Exfoliation Frequency: What the Experts Won't Tell You
The skincare industry has convinced a generation of consumers that they need to exfoliate aggressively and frequently. Scrubs, peels, acids, brushes, microdermabrasion devices — the array of exfoliation products implies that dead skin is an enemy requiring daily combat. The truth is more nuanced: most people are exfoliating too much, and the resulting damage is often mistaken for the conditions they are trying to treat.
The skin's outer layer — the stratum corneum — is not waste. It is a functional barrier composed of dead keratinocytes embedded in a lipid matrix that prevents water loss, blocks pathogens, and protects against UV radiation. Aggressive exfoliation thins this barrier, leading to increased sensitivity, redness, transepidermal water loss, and paradoxically, the dullness that prompted exfoliation in the first place.
For most skin types, chemical exfoliation once or twice per week is sufficient. AHA acids (glycolic, lactic) work on the skin's surface and are best for dry or sun-damaged skin. BHA (salicylic acid) penetrates into pores and suits oily or acne-prone skin. Start with a low concentration — five percent glycolic or two percent salicylic — and increase only if your skin tolerates it without redness or tightness.

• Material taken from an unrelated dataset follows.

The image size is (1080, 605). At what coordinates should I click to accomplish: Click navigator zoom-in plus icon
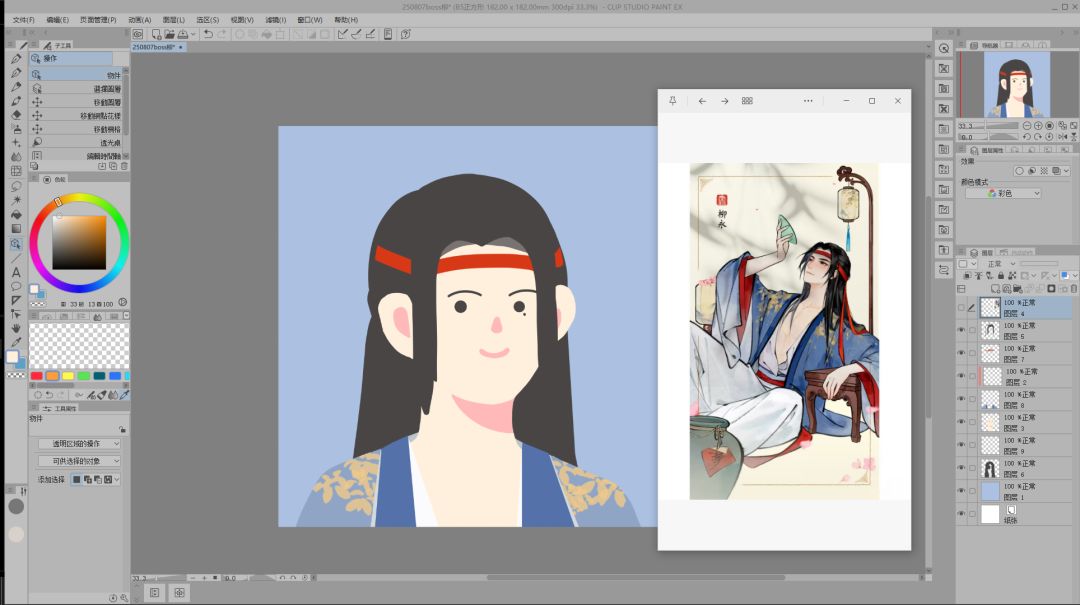click(1038, 125)
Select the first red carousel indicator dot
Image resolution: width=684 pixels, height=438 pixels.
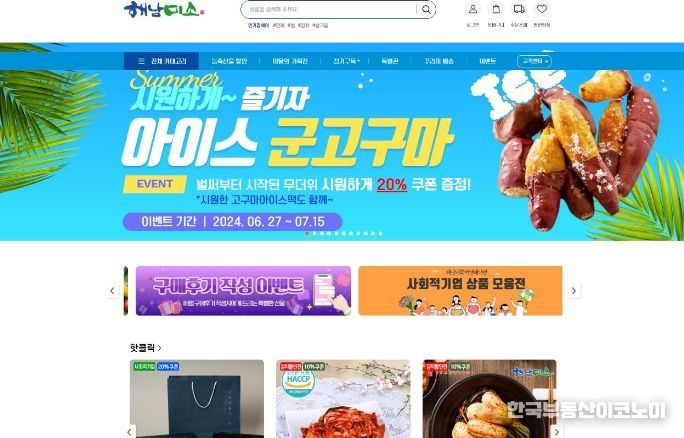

Physical exfoliants — scrubs, brushes, and devices — are the higher-risk category. The St. Ives Apricot Scrub, once ubiquitous, uses crushed walnut shell particles with irregular edges that create micro-tears in the skin. Gentler physical options exist — konjac sponges, muslin cloths — but even these should be used no more than twice weekly.
The morning-after test is your most reliable guide. If your skin feels tight, looks red, or stings when you apply moisturiser the day after exfoliating, you have overdone it. Scale back frequency or switch to a gentler product. Dermatologist recommendations for calibrating exfoliation routines are summarised at https://www.aad.org.
Retinoids, which many men now use for anti-aging, provide chemical exfoliation as a secondary effect. If you are already using tretinoin or retinol, adding a separate exfoliant risks compounding irritation. The two should not be used on the same evening, and many dermatologists advise using only one or the other for the first several months.
Exfoliate less and your skin will likely improve. The barrier repairs, moisture retention increases, and the natural cell turnover cycle — which completes every twenty-eight days on its own — resumes its work without chemical acceleration. The best exfoliation frequency for most men is the one that feels like not enough. That restraint is exactly what the product manufacturers hope you never discover.